Job A: In the economic news excerpts below, shorten the paragraph beginning "March 3 – Bloomberg" and keep its main facts.
Job B: Write the next part of the economic news excerpts below, starting after the final entry about India's deficit.

Provided text:
= = =
March 2 – Bloomberg (Toru Fujioka): “Japan’s wage declines accelerated in January as companies pared production… Monthly wages, including overtime and bonuses, fell 1.3% from a year earlier…”
March 2 – Bloomberg (Naoko Fujimura and Tetsuya Komatsu): “Toyota… and Honda… led a drop in the country’s monthly vehicle sales… to the lowest level in 35 years. Sales of cars, trucks and buses, excluding minicars, fell 32% to 218,212 vehicles in February…”
March 3 – Bloomberg (Tetsuya Komatsu and Naoko Fujimura): “Toyota…, forecasting its first loss in 59 years, is seeking loans from the Japanese government as private investors demand up to 50% more in interest for the company’s debt. The company’s financial unit may ask for 200 billion yen ($2bn) in loans, public broadcaster NHK reported…”
March 6 – Wall Street Journal (Abhrajit Gangopadhyay): “India’s deficit is likely to be 6% of gross domestic product in the next financial year… Junior Finance Minister P.K. Bansal said… ‘There is a sense within the government that a 6% fiscal deficit is acceptable, given the current conditions,’ Mr. Bansal told Dow Jones…”
= = =
Source excerpt:
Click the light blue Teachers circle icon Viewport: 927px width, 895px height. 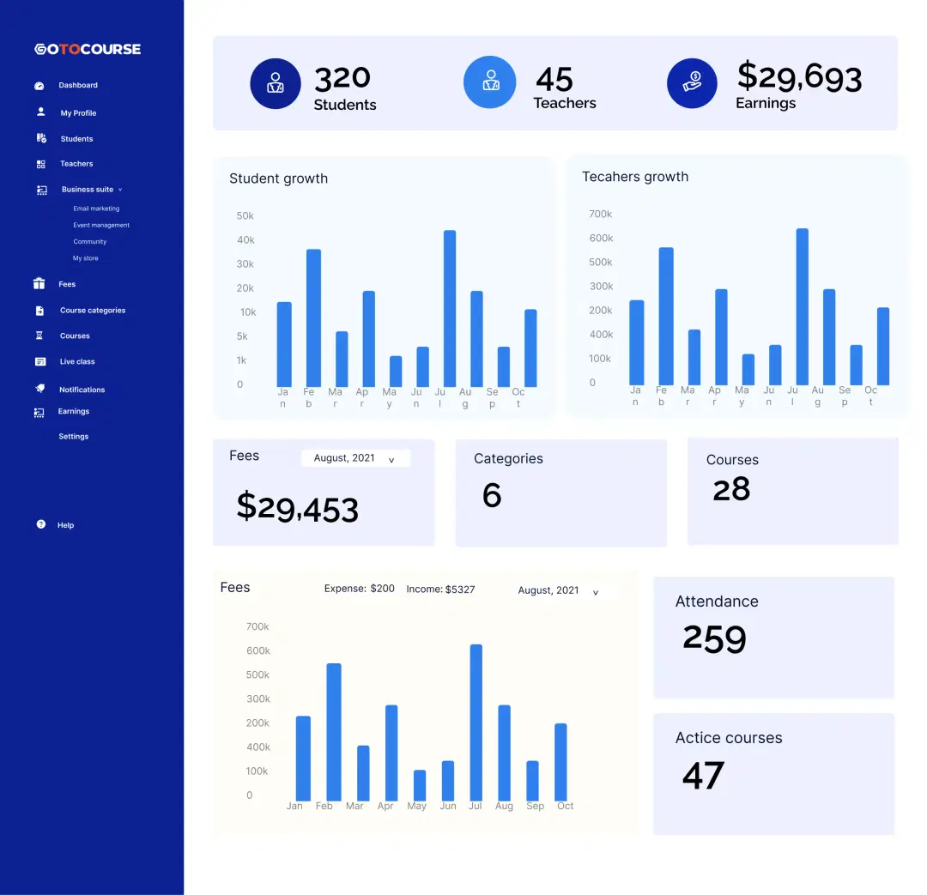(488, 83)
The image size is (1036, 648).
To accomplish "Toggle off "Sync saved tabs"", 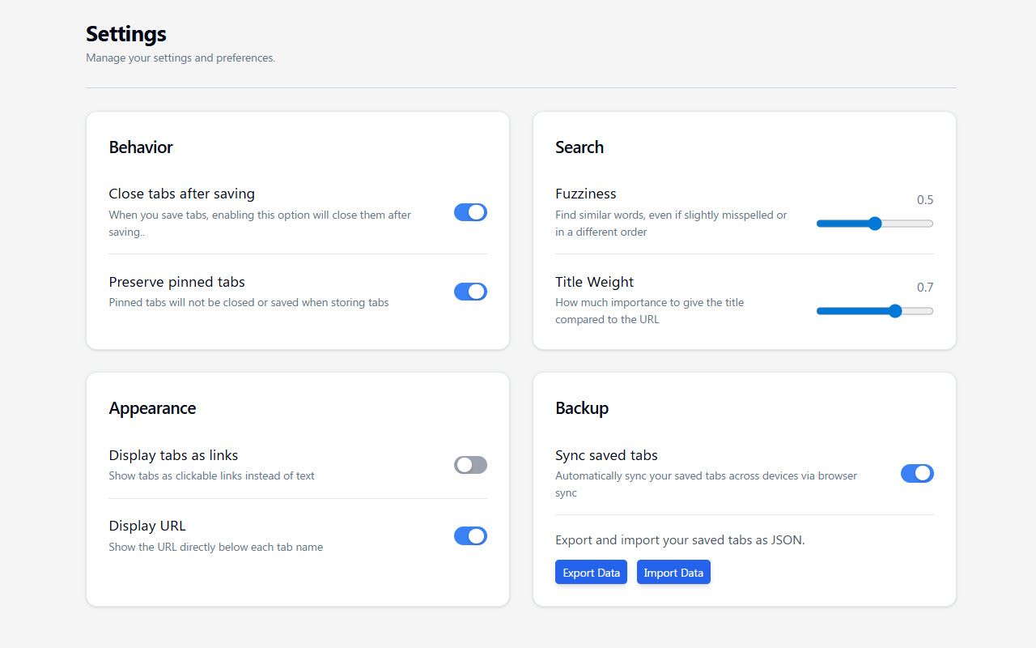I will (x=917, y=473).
= = =
Written reply A: Bloomberg, March 3: Toyota expects its first loss in 59 years. Because private investors want up to 50% more interest on its debt, it is seeking loans from the Japanese government. NHK reported that its financial unit may ask for 200 billion yen ($2bn).

Written reply B:
Asia Reflation Watch:
March 2 – Bloomberg (Seyoon Kim): “South Korea’s exports fell for a fourth month in February, the longest run of declines since 2002, on weaker demand from the U.S., Japan and Europe. Overseas shipments decreased 17.1% to $25.8 billion from a year earlier…”
March 3 – Bloomberg (Kyunghee Park and Seonjin Cha): “South Korea’s biggest port is running out of room to store shipping containers… The bigger concern is that the boxes are almost all empty. Container trade at Busan, the world’s fifth-largest port, has fallen about 40% in recent months…”
March 3 – Wall Street Journal (Evan Ramstad): “Shinchang Electrics Co. offered union leaders a proposal that would reduce wages at the auto-parts company by 20% in exchange for no layoffs among its 810 workers this year. Eight days later, the union agreed. The deal is one sign of the unusual way South Korea is grappling with the global economic crisis. Across the country, executives, salaried employees and hourly workers at companies from banks to shipbuilders are joining to slash wages and other costs with the goal of avoiding layoffs. ‘We have to go through this together. We are colleagues and friends,’ says Shim Ho-yong, a seven-year employee who molds ignition components for Shinchang.”
March 3 – Bloomberg (Shinhye Kang and Heejin Koo): “South Korea’s inflation unexpectedly accelerated in February for the first time in seven months because of increased costs for food, furnishings and clothing. The consumer price index rose 4.1%...”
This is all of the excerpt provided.